Citing TV Programmes (and films):

There are a few options – and all of them seem viable under the MHRA Style Guide (which is the English Dept’s required house style).

If you go to the Assessment Toolkit on Moodle (English Students Area – or posted into the Assessments Area of your taught units in Moodle), there’s a link under Item 4 to the full MHRA Style Guide. Here’s the link to the Guide:

http://www.mhra.org.uk/Publications/Books/StyleGuide/StyleGuideV3_1.pdf

Pages 3—8 summarise how to do the most commonly needed things – and on p.6 there’s a note of how to cite websites / URLs. For citing TV I suggest:

1. If you have accessed a television programme via a website (for example, Box of Broadcasts) you could cite the programme as if it were an article which you have read online. Citing the URL and the date accessed are the key things, and the style would be as per online articles:

Steve Sohmer, ‘The Lunar Calendar of Shakespeare’s King Lear’,

Early Modern Literary Studies, 5.2 (1999) <http://purl.oclc.org/

emls/05-2/sohmlear.htm> [accessed 28 January 2000] (para. 3

of 24)

2. OR: If you check in the Index at the end of the full MHRA Guide there are entries on TV Programmes: (the area of the guide you are referred to is: 11.2.17). To cite a TV programme you need to state when it was broadcast and on what channel (see below)

3. OR: Alternatively, you could cite the DVD if you have used one (in the same way you would cite a film): The relevant sections are:

11.2.16 Recordings, Films, and Digital Media

….. For films, the reference should include, as a minimum, title, director,

distributor, date, e.g.:

The Grapes of Wrath, dir. by John Ford (20th Century Fox, 1940).

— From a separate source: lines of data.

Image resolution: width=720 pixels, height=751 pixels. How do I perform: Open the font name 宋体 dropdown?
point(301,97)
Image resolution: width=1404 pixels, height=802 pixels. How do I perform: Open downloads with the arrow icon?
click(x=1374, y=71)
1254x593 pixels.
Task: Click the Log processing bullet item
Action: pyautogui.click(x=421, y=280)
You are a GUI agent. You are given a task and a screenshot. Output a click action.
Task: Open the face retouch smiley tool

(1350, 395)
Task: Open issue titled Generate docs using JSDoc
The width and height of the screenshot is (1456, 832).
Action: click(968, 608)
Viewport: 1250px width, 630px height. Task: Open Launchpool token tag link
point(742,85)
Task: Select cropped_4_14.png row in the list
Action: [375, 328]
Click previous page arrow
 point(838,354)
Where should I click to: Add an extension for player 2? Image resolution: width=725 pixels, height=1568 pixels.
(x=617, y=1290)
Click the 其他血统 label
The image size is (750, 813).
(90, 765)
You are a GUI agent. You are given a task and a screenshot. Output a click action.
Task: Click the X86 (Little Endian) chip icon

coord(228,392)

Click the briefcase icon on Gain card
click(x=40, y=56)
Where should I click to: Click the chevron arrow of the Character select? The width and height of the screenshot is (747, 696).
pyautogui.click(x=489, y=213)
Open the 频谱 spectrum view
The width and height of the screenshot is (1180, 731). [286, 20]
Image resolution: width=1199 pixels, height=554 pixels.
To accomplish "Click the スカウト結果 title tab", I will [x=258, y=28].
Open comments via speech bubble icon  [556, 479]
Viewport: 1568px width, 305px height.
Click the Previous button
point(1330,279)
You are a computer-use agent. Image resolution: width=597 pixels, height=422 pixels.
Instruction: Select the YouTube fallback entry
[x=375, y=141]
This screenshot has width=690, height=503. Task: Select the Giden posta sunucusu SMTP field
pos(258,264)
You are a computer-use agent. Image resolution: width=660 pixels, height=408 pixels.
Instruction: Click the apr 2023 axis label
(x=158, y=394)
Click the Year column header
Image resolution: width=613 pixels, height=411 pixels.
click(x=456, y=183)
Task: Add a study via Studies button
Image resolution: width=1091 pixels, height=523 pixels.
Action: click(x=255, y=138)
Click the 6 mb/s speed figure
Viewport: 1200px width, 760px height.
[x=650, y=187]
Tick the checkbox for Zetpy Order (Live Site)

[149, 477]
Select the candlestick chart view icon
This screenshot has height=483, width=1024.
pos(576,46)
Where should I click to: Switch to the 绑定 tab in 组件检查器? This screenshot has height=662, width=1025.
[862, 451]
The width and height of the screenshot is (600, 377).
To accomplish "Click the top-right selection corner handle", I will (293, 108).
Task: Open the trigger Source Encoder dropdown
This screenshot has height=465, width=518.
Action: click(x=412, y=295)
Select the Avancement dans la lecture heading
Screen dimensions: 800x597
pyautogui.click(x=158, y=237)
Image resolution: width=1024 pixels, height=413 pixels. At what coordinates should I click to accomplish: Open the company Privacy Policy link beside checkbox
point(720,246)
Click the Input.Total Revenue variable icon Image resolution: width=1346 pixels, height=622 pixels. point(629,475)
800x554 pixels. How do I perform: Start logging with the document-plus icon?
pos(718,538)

Names of artists may be given after that of the director. First names may

be omitted if not deemed necessary. If a video reference is available, it

should be added at the end.

References to material published on CD or DVD should follow the

format outlined in 11.2.1–11.2.3, but with the addition at the end of the

phrase ‘[on CD]’, ‘[on DVD]’, etc., as appropriate.

11.2.17 Broadcasts

References to television or radio broadcasts should give the title of the

specific programme, if there is one, in single quotation marks, and the

title of the series in italics, together with the date and (if relevant) the

time of transmission. For example:

‘Green Shoots from the Arab Spring’, Analysis, BBC Radio 4, 12 November

2012.

Newsnight, BBC2, 2 November 2012, 10.30pm.